In 1936, Merilaas married the Estonian writer and translator August Sang (1914–1969) and the couple had a son named Joel Sang in 1950 who would go on to become a poet, literary critic, linguist, translator and publicist.

From 1936, Merilaas lived in Tartu, where she was employed as a librarian. She was a member of the influential group of Estonian poets brought together in 1938 by literary scholar Ants Oras who was greatly influenced by T. S. Eliot. The small circle of poets became known as Arbujad ("Soothsayers") and included Heiti Talvik, Paul Viiding, Betti Alver, Uku Masing and Bernard Kangro That year, her anthology of poetry Maantee tuuled was published to much critical acclaim, particularly for its lyrical preoccupation with love and nature. Also in 1938 she joined the Estonian Writers' Union.

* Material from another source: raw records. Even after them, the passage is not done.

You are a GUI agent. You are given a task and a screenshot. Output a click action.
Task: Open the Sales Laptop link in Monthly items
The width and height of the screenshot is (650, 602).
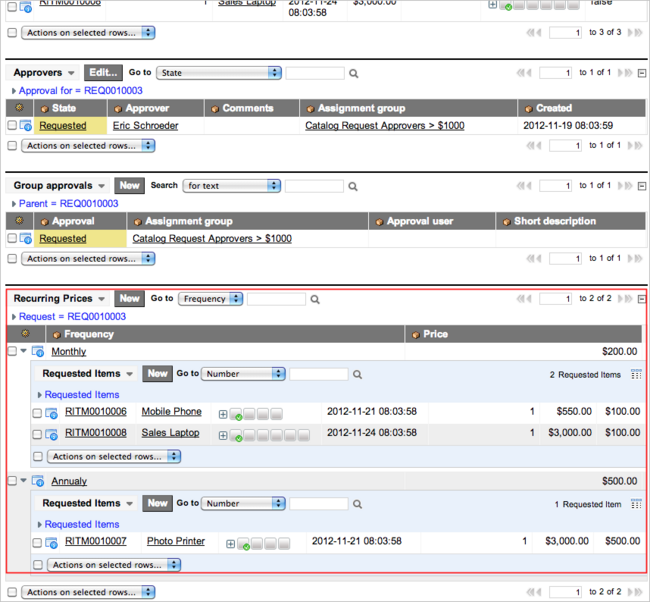tap(170, 433)
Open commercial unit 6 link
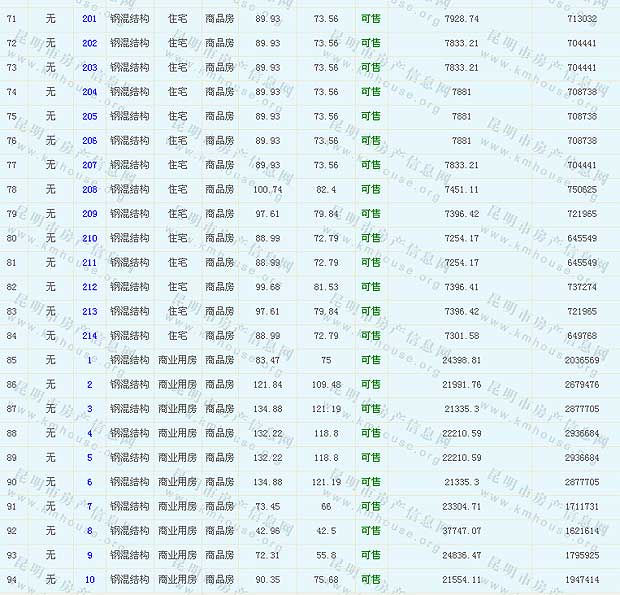The width and height of the screenshot is (620, 595). coord(89,482)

After the Soviet occupation and annexation of Estonia in 1944, Merilaas' work was viewed by authorities as disreputable and promoting "bourgeois nationalism". In 1950, Merilaas was forced to resign from the Soviet Writers Association of Estonia. During this time, Merilaas was allowed to continue writing children's literature. In 1960, after the relaxation of Soviet authorities, Merilaas was again permitted to write literature for adults.

Besides poetry and prose, Merilaas wrote libretti for three operas by Estonian composer Gustav Ernesaks and translated German works of Bertolt Brecht, Georg Christoph Lichtenberg and Johann Wolfgang von Goethe into the Estonian language.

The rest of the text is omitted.